Flüchtlingssozialarbeit (FSA) hat sich in den kreisfreien Städten und in den Landkreisen Sachsens zu einem wichtigen Handlungsfeld Sozialer Arbeit entwickelt.

Sie unterscheidet sich teilweise deutlich hinsichtlich ihrer Strukturen, der Kooperationen und der konkreten Handlungsansätze vor Ort. Dies betrifft bspw. Fragen danach, welche Trägerstruktur sich entwickelt hat, wie die Fachkräfte bzw. ihre Tätigkeiten bezeichnet werden, wie sie kooperieren, wie die Kooperation mit anderen Akteur*innen für die (zumindest partielle) Integration der unterschiedlichen Zielgruppen geflüchteter Menschen erfolgt und welche Handlungsansätze dabei verfolgt werden (vgl. Gemende/Jerzak/Lehr/Sand/Wagner 2017).

Die bisherigen Ergebnisse der Wissenschaftlichen Begleitung der FSA in Sachsen zeigen, dass  Zuständigkeiten und Aufgaben in der FSA effizienter verteilt werden können (und sollten). Ein Ansatzpunkt zur zielorientierteren und wirkungsvolleren Kooperation ist die Konkretisierung der Aufgabenbereiche der Akteur*innen im Integrationsnetzwerk, insbesondere der in 2016/17 neugeschaffenen Kommunalen Integrations-, Bildungs- oder Ehrenamtskoordinator*innen. Hauptsächlich im ländlichen Raum sind deren Zuständigkeiten sowie die Bündelung der Aktivitäten aufgrund der Gemeindeverbandsstrukturen herausfordernder als in der Stadt.

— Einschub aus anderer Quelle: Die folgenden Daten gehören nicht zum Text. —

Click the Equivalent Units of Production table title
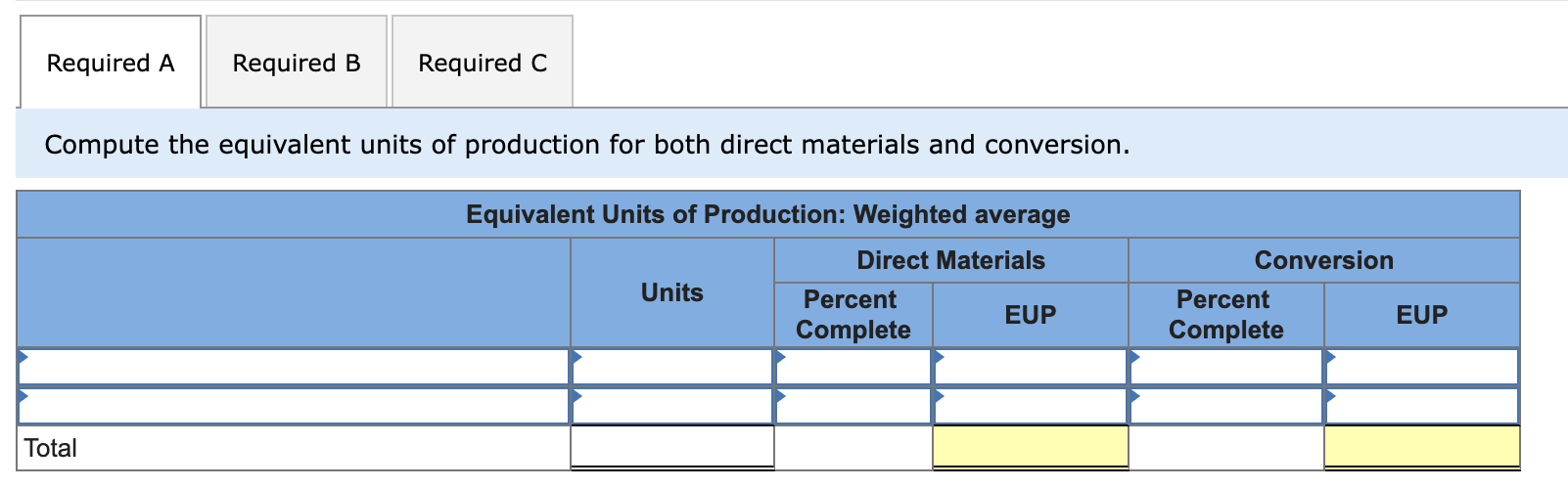This screenshot has height=489, width=1568. (x=767, y=214)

Die bisherige Analyse der FSA in Sachsen verdeutlicht überdies, dass deren öffentliche und freie Träger besonderen Aushandlungsbedarf hinsichtlich

  • der Qualifizierungen des Personals (multiprofessionelle und interkulturelle Teams),
  • der Strukturen für die Kommunikation,
  • einer Etablierung von Mindeststandards für die Flüchtlingssozialarbeit,
  • sowie der Aufgabenverteilung der Akteur*innen untereinander anzeigen.

Dazu kommt, dass der Aufgabenbereich der FSA derart breit gefächert ist, dass von einer Allzuständigkeit gesprochen werden kann. In Kombination mit den derzeitigen Betreuungsschlüsseln fühlen sich die meisten Praktiker*innen nicht in der Lage, qualitativ gute Soziale Arbeit zu leisten. Aufgrund der hohen Arbeitsbelastung vieler Akteur*innen der Flüchtlingsarbeit wurde die Entwicklung von Netzwerken häufig zugunsten anderer Aufgaben vernachlässigt. Es ist daher notwendig, kommunale Netzwerke der Flüchtlingsarbeit neu auszurichten und zu stärken, um langfristige Strategien für die Flüchtlingsarbeit zu entwickeln und andererseits bereits vorhandene Instrumente der Netzwerkarbeit wie runde Tische etc. nachhaltig auszubauen und klarer aufeinander abzustimmen. Hierbei sollte auch auf die Stimmen der Geflüchteten selbst gehört werden. 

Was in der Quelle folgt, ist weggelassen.